What you are asked to do
Return the records exactly, with nothing added.
--- Input Enclosed Below ---
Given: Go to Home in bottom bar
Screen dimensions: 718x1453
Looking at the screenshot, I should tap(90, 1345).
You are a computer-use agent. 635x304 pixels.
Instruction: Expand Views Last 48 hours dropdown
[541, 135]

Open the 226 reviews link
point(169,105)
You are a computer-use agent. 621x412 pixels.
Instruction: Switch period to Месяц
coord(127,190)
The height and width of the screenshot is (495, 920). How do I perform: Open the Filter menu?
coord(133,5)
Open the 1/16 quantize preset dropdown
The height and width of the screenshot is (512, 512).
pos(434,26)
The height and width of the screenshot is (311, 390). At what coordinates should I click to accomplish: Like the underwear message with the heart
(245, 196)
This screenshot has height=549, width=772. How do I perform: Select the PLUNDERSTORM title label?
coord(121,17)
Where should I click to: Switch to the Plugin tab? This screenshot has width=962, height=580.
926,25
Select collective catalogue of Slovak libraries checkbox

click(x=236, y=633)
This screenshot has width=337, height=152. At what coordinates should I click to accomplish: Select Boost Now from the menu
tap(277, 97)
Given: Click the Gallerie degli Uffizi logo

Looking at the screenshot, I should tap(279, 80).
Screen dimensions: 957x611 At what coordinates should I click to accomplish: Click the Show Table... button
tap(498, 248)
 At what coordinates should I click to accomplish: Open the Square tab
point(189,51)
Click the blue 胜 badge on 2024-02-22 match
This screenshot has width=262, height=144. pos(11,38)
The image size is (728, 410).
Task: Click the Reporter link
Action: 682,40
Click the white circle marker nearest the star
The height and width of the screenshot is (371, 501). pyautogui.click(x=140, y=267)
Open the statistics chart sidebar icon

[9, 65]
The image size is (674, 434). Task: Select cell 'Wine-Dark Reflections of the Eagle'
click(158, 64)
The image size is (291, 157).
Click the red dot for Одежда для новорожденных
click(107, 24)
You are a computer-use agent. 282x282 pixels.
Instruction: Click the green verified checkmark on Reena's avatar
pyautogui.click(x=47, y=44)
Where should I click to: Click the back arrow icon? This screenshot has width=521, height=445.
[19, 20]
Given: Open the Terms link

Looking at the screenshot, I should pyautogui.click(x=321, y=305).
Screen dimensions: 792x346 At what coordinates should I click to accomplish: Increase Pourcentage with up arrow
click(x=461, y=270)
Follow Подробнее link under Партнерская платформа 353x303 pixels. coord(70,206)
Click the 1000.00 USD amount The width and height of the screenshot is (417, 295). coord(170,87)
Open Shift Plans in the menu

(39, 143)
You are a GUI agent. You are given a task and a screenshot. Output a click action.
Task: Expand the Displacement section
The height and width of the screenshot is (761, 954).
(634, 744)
--- End of Enclosed Input ---
Your response
Given: Go to Home in bottom bar
Screen dimensions: 718x1453
Looking at the screenshot, I should tap(90, 1345).
You are a computer-use agent. 635x304 pixels.
Instruction: Expand Views Last 48 hours dropdown
[541, 135]

Open the 226 reviews link
point(169,105)
You are a computer-use agent. 621x412 pixels.
Instruction: Switch period to Месяц
coord(127,190)
The height and width of the screenshot is (495, 920). How do I perform: Open the Filter menu?
coord(133,5)
Open the 1/16 quantize preset dropdown
The height and width of the screenshot is (512, 512).
pos(434,26)
The height and width of the screenshot is (311, 390). At what coordinates should I click to accomplish: Like the underwear message with the heart
(245, 196)
This screenshot has height=549, width=772. How do I perform: Select the PLUNDERSTORM title label?
coord(121,17)
Where should I click to: Switch to the Plugin tab? This screenshot has width=962, height=580.
926,25
Select collective catalogue of Slovak libraries checkbox

click(x=236, y=633)
This screenshot has width=337, height=152. At what coordinates should I click to accomplish: Select Boost Now from the menu
tap(277, 97)
Given: Click the Gallerie degli Uffizi logo

Looking at the screenshot, I should tap(279, 80).
Screen dimensions: 957x611 At what coordinates should I click to accomplish: Click the Show Table... button
tap(498, 248)
 At what coordinates should I click to accomplish: Open the Square tab
point(189,51)
Click the blue 胜 badge on 2024-02-22 match
This screenshot has width=262, height=144. pos(11,38)
The image size is (728, 410).
Task: Click the Reporter link
Action: 682,40
Click the white circle marker nearest the star
The height and width of the screenshot is (371, 501). pyautogui.click(x=140, y=267)
Open the statistics chart sidebar icon

[9, 65]
The image size is (674, 434). Task: Select cell 'Wine-Dark Reflections of the Eagle'
click(158, 64)
The image size is (291, 157).
Click the red dot for Одежда для новорожденных
click(107, 24)
You are a computer-use agent. 282x282 pixels.
Instruction: Click the green verified checkmark on Reena's avatar
pyautogui.click(x=47, y=44)
Where should I click to: Click the back arrow icon? This screenshot has width=521, height=445.
[19, 20]
Given: Open the Terms link

Looking at the screenshot, I should pyautogui.click(x=321, y=305).
Screen dimensions: 792x346 At what coordinates should I click to accomplish: Increase Pourcentage with up arrow
click(x=461, y=270)
Follow Подробнее link under Партнерская платформа 353x303 pixels. coord(70,206)
Click the 1000.00 USD amount The width and height of the screenshot is (417, 295). coord(170,87)
Open Shift Plans in the menu

(39, 143)
You are a GUI agent. You are given a task and a screenshot. Output a click action.
Task: Expand the Displacement section
The height and width of the screenshot is (761, 954).
(634, 744)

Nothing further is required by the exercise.